## PAGE TEXT
━━━━━━━━

Tuesday, August 19, 2014

ALERT THE PRESSES: The girls are back in town!

Fly equipment galore!
THEY ARE ALL HOME!

YAAAAAAAAAAY!!!!!!!!!!!

It only took what felt like a lifetime, but they are all home now. The Lucy. The Vegas. The Bacon. And the Pandora.
Lucy does her happy dance!
The paint sisters were really good about hopping right into the tiny trailer, and unloading into their new home. They looked a bit confused and shocked. I turned them out into the pasture first thing, and it took them a second to realize they had grass to graze on. The bay sisters were so intrigued, but remained pretty calm. We threw their pen together quickly, as a storm was coming, and then it was done.

Phew!
A bit thin and in need of some elbow grease!
They don't look as good as I would like them to, but I will spoil them to pieces as much as I can. Pasture time, beet pulp, Nutrena's Perform grain (perhaps Special Care for Vegas and her tying up issues), a dash of apple cider vinegar and veggie oil, carrots, and lots of yummy alfalfa!
I missed this face!
There were some dreads going on in the paint manes, so I worked on those today. Unfortunately, we lost some, but all is good. I turned all four girls out into our tiny pasture. It was interesting to see how it all played out. Bacon wants to be friends with everyone, and no one wants to be friends with her (kind of like me in high school) while a Vegas does what a Vegas wants. Lucy usually stays quiet and close to Vegas, but whenever Bacon would come by the apple tree, the Goose would tell her what for. I have never seen such violence (if it could be called that) from her. Go old lady!
BUT LUCY! I WANT TO BE FRIENDS!!!

Where the cool kids hang out.
Pandora was last to be turned out, as she is usually the trouble maker. No suprise there really. I let her loose and she went charging over, puffing up as big as she could, at everyone, and then stopped and started grazing. Bacon kind of hung out with her but kept trying to win over Lucy.
Mom, can you tell her to be nice?

Maybe if I just sneak and graze closer to her, she won't notice.
So much mare drama. Blake said it is kind of like watching Orange is the New Black. Only the women are about 1000lbs, and are dressed in fly gear instead of prison wear. And there is an apple tree.
So many colors!
Pandora is the boss.

Friday, August 15, 2014

The Blues

Some Bacon love.
It has been a rough and tumble kind of week. And I am exhausted. My wedding is in 16 days and I am just all flustered. I gave myself an ulcer with the combo of meds I am on plus a few too many ibprofen. Whoops. I received news that one of our technicians is leaving, and then I was approached with picking up all of her hours. Which, at this time, is NOT possible with this whole wedding business.
Moo says "NO FRYING MOM'S BRAINZ".
That following day, I became extremely uncomfortable at work and felt like I was going to pass out again. When we closed up I headed over to our friend's house, which is a short drive from work, and laid in his lawn for about a half an hour to try and settle down. It worked, and I made it home.
He has saved me a couple times at work. And we are training him to help with race ponies!
Wednesday, I went to my first neuro appointment, when they placed electrode things on my arms and shocked them, and then put needles in my arms and moved them around. Not sure on the results, but I can tell you the assistant was nice and we talked about her showing her dogs and arabs, and me and my girls. It was distracting.
That face is also distracting.

━━━━━━━━

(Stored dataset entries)
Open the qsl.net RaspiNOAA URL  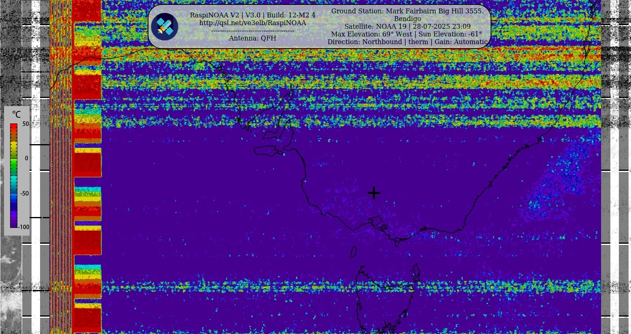point(252,23)
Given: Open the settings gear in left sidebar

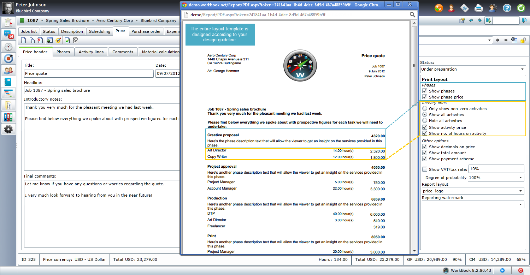Looking at the screenshot, I should [8, 129].
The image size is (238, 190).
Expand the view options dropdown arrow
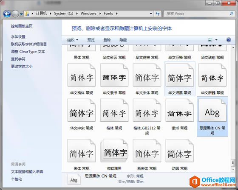click(216, 40)
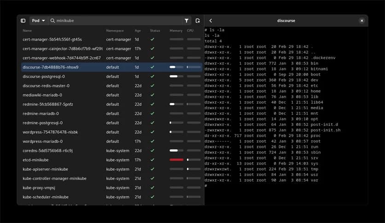385x223 pixels.
Task: Sort by the Memory column header
Action: [x=176, y=30]
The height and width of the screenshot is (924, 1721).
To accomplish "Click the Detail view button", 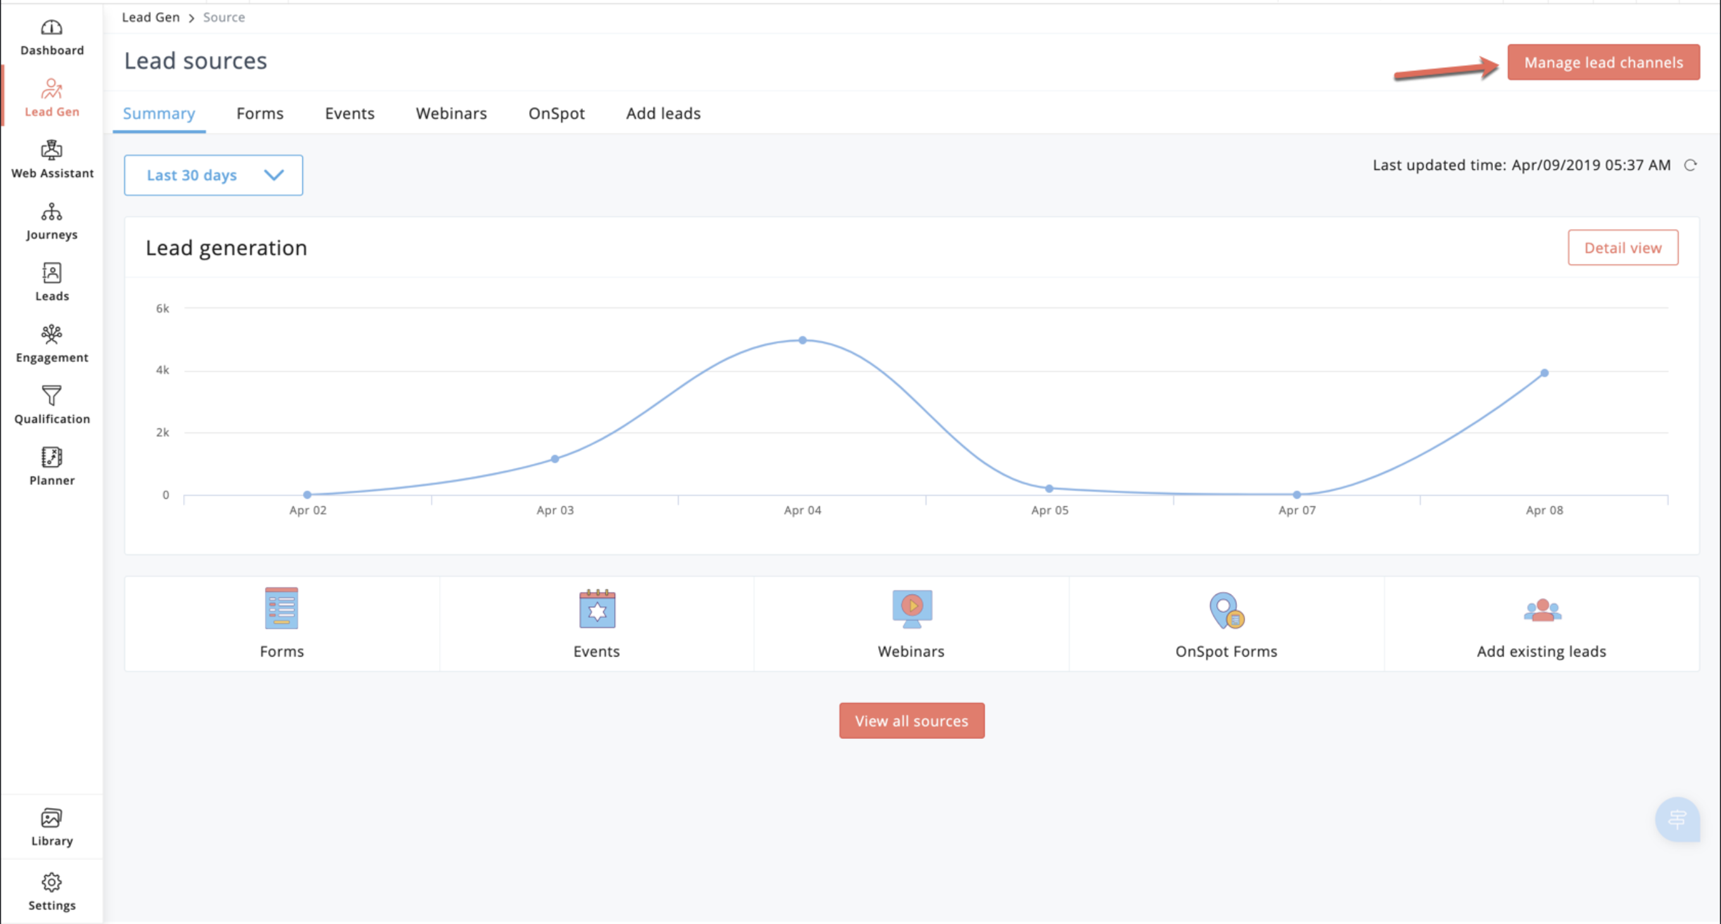I will pyautogui.click(x=1622, y=248).
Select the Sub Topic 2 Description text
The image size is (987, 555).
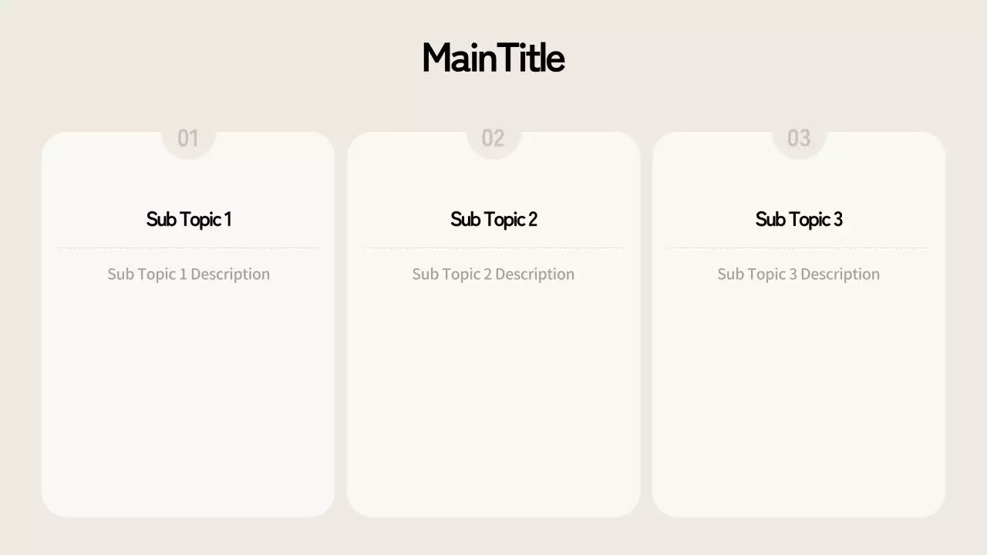pos(494,274)
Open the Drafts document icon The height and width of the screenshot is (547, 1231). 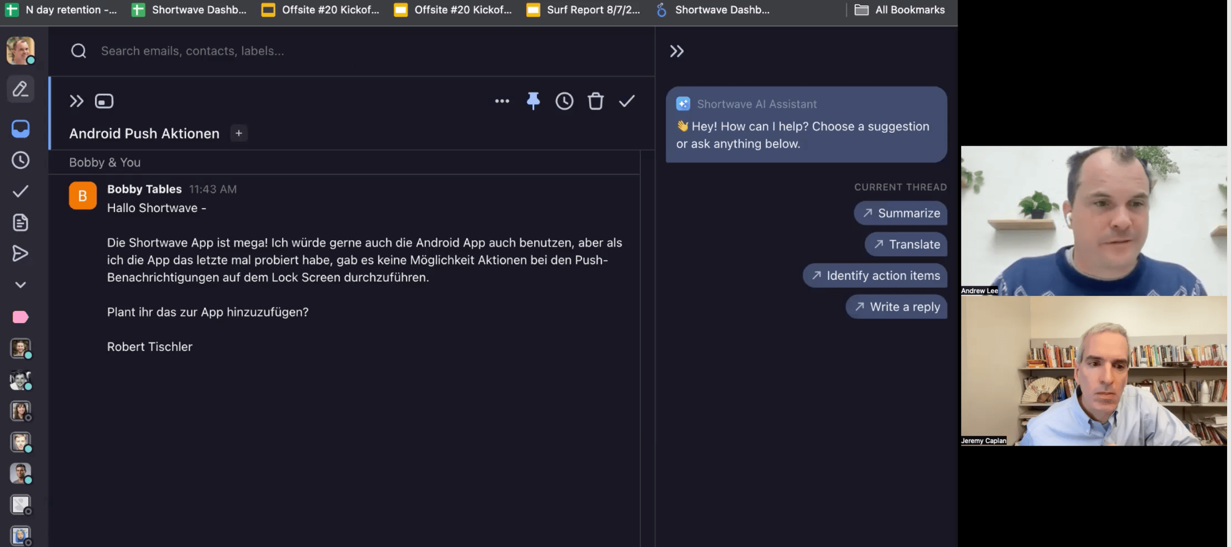pos(19,222)
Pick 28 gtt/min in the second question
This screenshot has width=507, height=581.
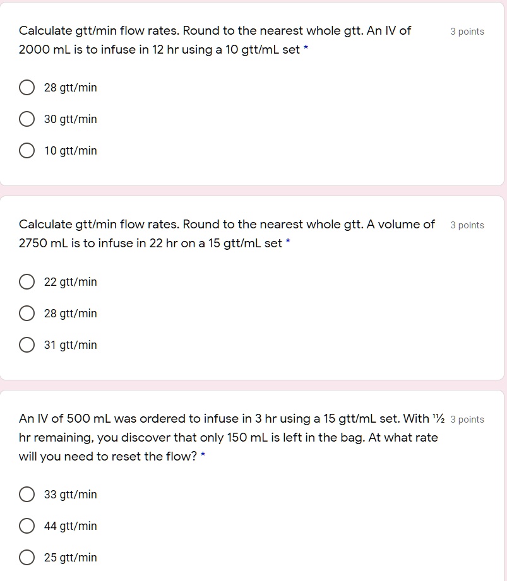click(x=27, y=313)
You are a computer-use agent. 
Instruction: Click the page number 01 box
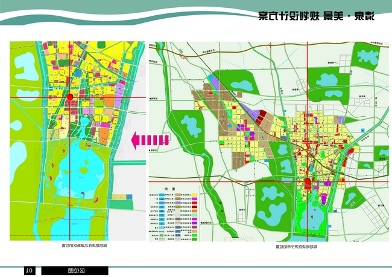(28, 270)
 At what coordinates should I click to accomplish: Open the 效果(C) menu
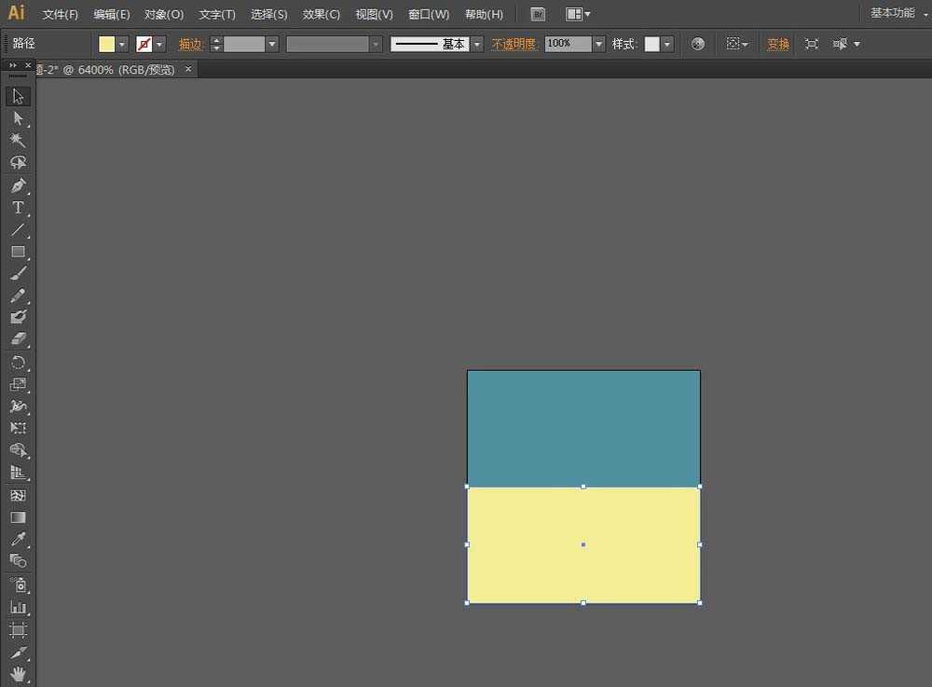point(322,15)
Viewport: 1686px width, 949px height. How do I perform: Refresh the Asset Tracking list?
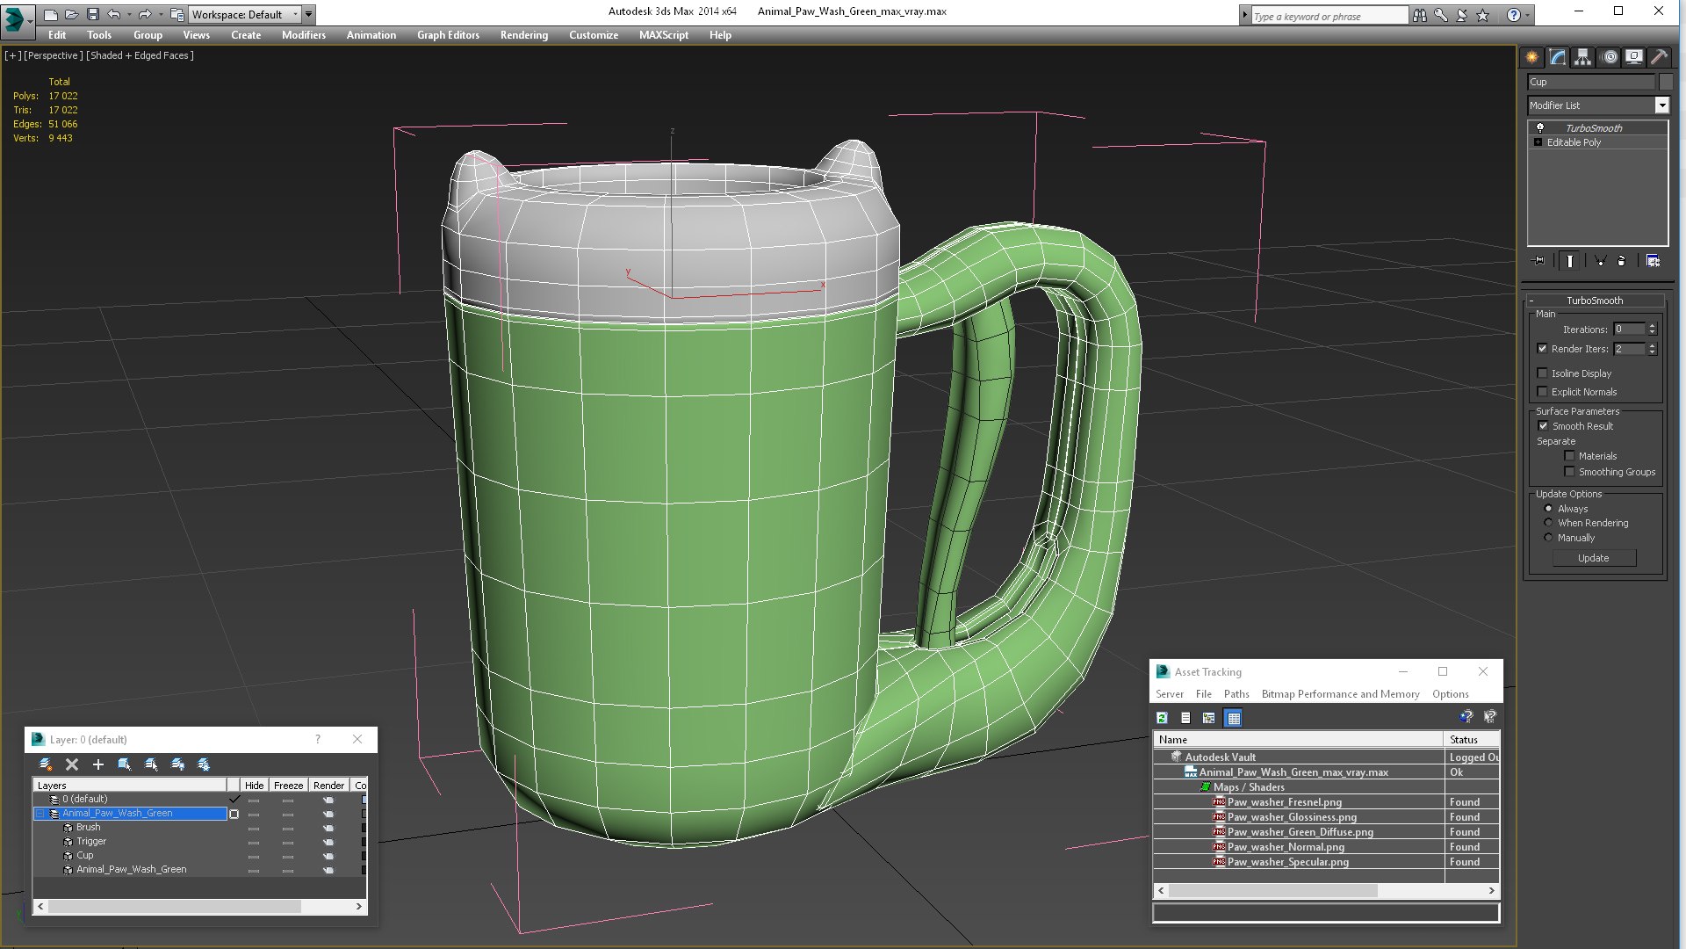(1162, 718)
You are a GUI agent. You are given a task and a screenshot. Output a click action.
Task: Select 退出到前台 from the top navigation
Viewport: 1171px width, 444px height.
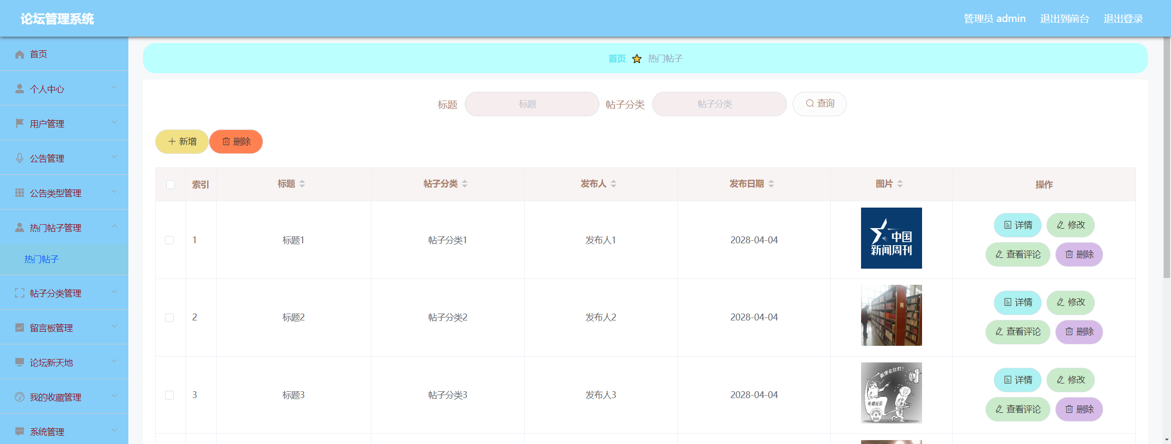(x=1064, y=19)
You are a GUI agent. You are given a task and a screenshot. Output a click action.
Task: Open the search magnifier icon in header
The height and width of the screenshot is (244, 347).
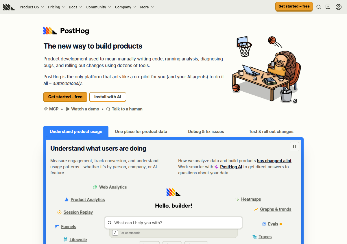point(319,7)
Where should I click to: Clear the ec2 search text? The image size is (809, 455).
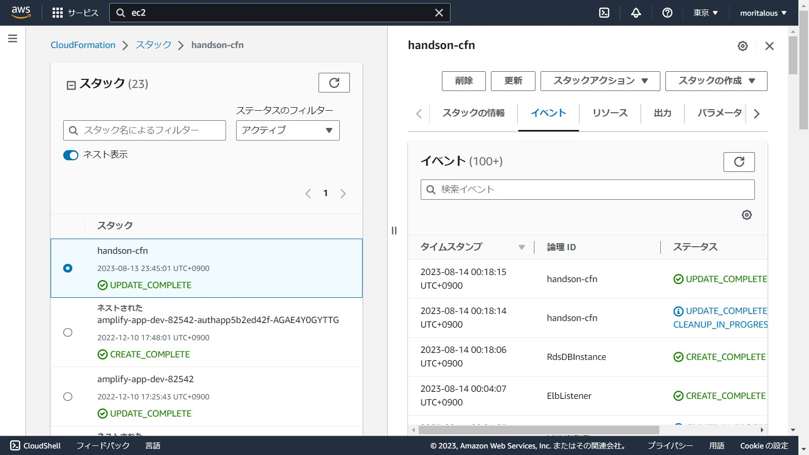coord(439,13)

━━━━━━━━

## EXERCISE INSTRUCTIONS
a. Can you print the horse blog text starting with "BUT LUCY! I" and going on through "is the boss."?
b. What comes next in the horse blog text after its final sentence?
These entries stand apart from the horse blog text.

## RESULTS IN ORDER
a.
BUT LUCY! I WANT TO BE FRIENDS!!!

Where the cool kids hang out.
Pandora was last to be turned out, as she is usually the trouble maker. No suprise there really. I let her loose and she went charging over, puffing up as big as she could, at everyone, and then stopped and started grazing. Bacon kind of hung out with her but kept trying to win over Lucy.
Mom, can you tell her to be nice?

Maybe if I just sneak and graze closer to her, she won't notice.
So much mare drama. Blake said it is kind of like watching Orange is the New Black. Only the women are about 1000lbs, and are dressed in fly gear instead of prison wear. And there is an apple tree.
So many colors!
Pandora is the boss.

b.
That night we had a large storm pass through. I do not do well with storms. It sounded like a tornado was going through, which easily woke me up and I glued myself to Blake. I looked down, and my normally calm Roxy Moo was as close to me as she could possibly be. And the giant wuss dog was sound asleep, just like his dad. That next day, I tried to leave to go to work, and my truck wouldn't even attempt to start. After Blake messed with it, we got it to start and run, but it wouldn't restart.
Kind of like a storm telling me to go to bed. I ain't trustin' your ass.
So here I am today, stranded. I have some zits on my face that are so swollen, and making the whole thing painful. My stomach is killing me, as is my head, and I can't take anything for it. And based on my truck issues, buying several ton of hay tomorrow, buying railroad ties (to finally finish our paint girls' pen because somebody mentioned to me on Wednesday that they only had bale of hay left, thanks for the heads up) I probably won't be able to get the boots I had my eyes on for my wedding. So, old boots it is.
Sigh. My boots. Well, they were gunna be.
But you know what? It could always be worse. I get to marry the most handsome computer science motocross ridin' cowboy here soon, and all of my family will be in one spot at one time for the first time ever. My ponies will all be in one spot, nobody is lame or injured, and I have the cutest dogs to ever slime the world. And after the wedding, I can do all the derbies and trials and crap I want, says the boy!
Elephant horse comes home!

I get to marry that. 

Tuesday, August 12, 2014

More about my handsome gelding

He looked good in all the colors.
After my concussion, we had to take things a little slow. Helmets are a GOOD idea, and I am not sure why I didn't immediately wear one after that. I guess I am not the brightest. But that is a different story.
Best friend.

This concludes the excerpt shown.